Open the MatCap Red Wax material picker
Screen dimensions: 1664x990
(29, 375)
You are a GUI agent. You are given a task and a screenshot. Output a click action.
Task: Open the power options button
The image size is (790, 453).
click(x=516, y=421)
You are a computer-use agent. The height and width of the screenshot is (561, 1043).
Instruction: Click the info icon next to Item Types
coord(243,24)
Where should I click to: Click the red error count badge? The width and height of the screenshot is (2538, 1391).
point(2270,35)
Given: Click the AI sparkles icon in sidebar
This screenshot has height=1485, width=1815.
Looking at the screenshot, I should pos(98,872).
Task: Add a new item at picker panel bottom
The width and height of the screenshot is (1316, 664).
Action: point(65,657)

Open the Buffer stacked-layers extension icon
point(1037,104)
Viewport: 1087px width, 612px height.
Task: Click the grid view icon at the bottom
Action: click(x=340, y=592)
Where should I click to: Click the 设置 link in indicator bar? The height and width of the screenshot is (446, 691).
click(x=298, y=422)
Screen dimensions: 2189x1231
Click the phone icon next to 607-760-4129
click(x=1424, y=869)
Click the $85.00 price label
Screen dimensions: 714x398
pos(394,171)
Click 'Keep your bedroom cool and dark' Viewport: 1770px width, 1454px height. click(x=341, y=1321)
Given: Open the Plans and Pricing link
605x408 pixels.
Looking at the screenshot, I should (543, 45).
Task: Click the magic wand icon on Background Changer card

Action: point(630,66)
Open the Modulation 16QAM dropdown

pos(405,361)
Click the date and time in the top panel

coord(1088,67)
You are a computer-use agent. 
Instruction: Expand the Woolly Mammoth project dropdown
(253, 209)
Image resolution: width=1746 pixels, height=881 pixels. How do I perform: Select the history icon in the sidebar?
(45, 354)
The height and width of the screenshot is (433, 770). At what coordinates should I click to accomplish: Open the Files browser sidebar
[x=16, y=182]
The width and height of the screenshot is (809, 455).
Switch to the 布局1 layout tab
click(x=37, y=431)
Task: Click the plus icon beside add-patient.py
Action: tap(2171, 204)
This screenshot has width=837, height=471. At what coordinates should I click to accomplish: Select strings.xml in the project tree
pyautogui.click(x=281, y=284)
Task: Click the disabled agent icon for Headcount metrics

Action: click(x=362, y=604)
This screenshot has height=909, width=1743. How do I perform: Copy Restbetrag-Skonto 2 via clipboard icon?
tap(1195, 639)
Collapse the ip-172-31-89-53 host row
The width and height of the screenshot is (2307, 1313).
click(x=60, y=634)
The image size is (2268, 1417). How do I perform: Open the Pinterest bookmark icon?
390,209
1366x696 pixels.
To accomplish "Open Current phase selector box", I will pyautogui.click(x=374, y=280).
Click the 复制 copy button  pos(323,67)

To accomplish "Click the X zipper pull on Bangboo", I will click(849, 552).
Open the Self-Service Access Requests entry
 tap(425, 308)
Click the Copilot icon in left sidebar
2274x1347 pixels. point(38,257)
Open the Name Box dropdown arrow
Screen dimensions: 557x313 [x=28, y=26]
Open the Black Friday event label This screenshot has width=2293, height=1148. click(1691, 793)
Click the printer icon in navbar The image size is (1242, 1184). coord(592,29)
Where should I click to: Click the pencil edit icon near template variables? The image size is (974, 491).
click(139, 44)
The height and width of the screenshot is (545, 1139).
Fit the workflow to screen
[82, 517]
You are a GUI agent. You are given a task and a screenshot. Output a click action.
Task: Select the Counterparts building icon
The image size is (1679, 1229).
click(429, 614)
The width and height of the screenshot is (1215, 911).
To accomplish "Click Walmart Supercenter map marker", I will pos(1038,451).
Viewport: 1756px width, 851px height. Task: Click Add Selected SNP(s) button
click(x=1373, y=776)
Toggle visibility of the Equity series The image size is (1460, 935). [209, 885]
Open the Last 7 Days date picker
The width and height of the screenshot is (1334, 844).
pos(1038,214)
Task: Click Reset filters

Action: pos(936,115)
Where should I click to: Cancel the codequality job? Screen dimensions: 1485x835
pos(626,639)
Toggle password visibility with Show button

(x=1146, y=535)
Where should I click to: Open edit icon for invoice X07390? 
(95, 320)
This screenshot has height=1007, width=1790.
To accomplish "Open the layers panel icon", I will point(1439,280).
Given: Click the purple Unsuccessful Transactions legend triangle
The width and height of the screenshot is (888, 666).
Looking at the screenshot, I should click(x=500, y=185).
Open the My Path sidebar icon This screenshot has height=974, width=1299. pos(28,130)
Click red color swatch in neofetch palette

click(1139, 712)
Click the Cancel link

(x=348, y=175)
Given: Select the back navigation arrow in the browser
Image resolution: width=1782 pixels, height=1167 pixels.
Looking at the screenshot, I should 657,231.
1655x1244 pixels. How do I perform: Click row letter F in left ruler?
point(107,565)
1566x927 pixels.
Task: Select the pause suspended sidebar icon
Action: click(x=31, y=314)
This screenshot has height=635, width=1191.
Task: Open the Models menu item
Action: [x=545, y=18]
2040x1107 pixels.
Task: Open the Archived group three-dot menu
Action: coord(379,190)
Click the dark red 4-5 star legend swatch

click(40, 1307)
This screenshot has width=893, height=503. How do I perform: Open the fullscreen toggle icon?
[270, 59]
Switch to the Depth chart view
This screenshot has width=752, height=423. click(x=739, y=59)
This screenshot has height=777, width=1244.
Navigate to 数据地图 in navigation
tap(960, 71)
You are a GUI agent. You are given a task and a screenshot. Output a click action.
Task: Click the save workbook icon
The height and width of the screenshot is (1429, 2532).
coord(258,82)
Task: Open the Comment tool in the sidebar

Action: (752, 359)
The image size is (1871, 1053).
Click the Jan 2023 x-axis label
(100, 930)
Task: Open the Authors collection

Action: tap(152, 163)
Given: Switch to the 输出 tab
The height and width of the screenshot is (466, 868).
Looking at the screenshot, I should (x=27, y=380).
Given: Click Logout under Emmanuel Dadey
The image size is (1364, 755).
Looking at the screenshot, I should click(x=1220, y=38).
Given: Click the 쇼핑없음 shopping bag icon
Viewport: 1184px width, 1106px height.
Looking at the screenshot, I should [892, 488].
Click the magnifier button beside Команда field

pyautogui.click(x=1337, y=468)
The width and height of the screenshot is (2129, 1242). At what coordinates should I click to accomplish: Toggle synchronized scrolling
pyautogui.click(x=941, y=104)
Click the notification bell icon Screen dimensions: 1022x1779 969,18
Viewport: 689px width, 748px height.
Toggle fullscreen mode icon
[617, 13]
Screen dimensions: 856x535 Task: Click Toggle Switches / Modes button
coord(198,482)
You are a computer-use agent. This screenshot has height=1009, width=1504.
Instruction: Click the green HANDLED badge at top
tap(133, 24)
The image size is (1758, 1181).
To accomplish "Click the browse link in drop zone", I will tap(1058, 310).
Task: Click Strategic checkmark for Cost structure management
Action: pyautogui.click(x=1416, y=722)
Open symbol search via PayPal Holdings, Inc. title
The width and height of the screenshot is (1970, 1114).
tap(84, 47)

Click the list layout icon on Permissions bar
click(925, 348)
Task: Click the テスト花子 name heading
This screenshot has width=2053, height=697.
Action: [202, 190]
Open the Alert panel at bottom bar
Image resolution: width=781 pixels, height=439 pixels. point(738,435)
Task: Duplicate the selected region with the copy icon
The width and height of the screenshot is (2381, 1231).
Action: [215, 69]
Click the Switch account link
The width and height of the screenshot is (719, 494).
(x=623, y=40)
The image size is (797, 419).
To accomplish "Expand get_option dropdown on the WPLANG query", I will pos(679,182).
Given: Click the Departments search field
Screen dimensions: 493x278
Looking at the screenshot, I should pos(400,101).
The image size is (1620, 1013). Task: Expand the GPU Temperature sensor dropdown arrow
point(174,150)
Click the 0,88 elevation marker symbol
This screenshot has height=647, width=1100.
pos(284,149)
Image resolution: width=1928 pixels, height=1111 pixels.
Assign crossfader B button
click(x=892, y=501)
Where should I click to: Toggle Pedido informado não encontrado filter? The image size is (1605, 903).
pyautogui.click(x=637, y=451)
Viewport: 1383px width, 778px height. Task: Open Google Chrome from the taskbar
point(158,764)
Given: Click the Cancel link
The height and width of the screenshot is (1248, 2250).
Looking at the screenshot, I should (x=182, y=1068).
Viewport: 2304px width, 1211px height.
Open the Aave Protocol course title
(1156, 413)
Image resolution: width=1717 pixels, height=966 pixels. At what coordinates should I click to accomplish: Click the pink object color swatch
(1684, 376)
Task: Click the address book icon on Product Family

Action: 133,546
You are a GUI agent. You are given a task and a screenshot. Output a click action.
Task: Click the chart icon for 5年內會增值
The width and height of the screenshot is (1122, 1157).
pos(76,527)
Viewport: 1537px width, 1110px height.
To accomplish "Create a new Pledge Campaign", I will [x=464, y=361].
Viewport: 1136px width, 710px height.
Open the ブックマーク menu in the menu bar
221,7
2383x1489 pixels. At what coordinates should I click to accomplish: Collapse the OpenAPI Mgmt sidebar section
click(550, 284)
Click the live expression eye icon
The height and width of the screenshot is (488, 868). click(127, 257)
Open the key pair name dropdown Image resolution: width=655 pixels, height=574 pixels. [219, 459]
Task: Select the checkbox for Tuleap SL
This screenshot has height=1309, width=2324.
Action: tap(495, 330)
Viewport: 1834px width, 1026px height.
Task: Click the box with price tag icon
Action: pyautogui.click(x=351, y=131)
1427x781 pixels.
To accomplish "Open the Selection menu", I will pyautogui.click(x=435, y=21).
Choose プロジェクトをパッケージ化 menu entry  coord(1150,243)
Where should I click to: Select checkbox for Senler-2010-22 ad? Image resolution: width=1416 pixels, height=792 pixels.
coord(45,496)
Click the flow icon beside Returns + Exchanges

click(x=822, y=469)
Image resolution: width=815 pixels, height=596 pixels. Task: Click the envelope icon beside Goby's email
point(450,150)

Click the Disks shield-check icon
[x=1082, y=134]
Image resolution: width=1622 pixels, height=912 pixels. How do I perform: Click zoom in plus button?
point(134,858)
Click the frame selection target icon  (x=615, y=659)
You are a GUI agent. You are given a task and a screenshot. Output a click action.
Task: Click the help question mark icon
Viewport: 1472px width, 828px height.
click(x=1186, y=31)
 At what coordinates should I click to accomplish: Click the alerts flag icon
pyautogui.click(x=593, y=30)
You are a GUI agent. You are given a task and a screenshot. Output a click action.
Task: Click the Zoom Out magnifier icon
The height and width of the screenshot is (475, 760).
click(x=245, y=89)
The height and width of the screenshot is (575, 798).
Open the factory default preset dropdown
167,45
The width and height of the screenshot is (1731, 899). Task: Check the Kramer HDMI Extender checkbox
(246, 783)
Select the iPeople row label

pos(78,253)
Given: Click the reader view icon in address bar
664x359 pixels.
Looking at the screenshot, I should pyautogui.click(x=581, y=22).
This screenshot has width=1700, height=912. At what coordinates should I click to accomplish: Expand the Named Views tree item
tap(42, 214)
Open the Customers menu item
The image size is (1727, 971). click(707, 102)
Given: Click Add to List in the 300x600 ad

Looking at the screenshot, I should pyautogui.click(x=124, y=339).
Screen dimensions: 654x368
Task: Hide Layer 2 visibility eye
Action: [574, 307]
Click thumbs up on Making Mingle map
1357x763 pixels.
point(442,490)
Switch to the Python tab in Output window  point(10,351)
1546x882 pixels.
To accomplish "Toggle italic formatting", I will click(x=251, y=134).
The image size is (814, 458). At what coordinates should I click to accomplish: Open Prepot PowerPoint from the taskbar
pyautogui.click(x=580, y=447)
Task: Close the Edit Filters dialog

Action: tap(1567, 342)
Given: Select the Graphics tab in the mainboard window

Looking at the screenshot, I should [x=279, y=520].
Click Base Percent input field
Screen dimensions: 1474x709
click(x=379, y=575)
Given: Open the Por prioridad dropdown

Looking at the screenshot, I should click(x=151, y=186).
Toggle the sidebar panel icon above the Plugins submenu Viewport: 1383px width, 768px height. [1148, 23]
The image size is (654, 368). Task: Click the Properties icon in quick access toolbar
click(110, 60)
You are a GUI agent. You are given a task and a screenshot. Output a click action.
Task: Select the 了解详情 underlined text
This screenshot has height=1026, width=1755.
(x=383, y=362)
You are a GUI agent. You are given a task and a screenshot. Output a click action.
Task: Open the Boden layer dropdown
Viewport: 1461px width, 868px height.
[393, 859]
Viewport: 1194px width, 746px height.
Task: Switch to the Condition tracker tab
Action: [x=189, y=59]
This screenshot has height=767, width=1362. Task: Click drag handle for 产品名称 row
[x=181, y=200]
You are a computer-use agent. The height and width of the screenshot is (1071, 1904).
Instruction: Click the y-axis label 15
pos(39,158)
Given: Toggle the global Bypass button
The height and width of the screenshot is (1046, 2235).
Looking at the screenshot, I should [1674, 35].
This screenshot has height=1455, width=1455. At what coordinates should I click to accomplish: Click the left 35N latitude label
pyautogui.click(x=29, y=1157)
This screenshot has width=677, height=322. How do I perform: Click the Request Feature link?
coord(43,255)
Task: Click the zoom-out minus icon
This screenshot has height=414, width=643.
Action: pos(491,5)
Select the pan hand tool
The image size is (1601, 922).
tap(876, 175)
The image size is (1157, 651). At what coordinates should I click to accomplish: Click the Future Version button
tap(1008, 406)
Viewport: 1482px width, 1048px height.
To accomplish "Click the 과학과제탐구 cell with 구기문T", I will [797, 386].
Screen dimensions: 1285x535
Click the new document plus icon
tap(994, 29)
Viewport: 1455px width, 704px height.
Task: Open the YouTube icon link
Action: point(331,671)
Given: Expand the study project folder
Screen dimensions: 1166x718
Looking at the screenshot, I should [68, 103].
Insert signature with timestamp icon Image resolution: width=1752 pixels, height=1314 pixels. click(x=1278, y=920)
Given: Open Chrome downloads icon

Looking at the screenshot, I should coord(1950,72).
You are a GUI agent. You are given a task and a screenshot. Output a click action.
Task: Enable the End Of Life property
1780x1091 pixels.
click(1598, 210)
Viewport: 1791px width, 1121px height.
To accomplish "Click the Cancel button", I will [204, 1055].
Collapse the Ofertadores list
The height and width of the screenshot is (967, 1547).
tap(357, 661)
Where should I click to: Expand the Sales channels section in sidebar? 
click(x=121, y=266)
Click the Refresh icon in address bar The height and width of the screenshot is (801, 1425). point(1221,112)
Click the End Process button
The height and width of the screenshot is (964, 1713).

|---|

What is being asked:
When a line in the records holds the string "computer", copy that line.

Reply to the task:
You are a computer-use agent. The height and width of the screenshot is (561, 1043).
You are a computer-use agent. 
You are a computer-use agent. This screenshot has height=1009, width=1504.
You are a computer-use agent. The height and width of the screenshot is (1071, 1904).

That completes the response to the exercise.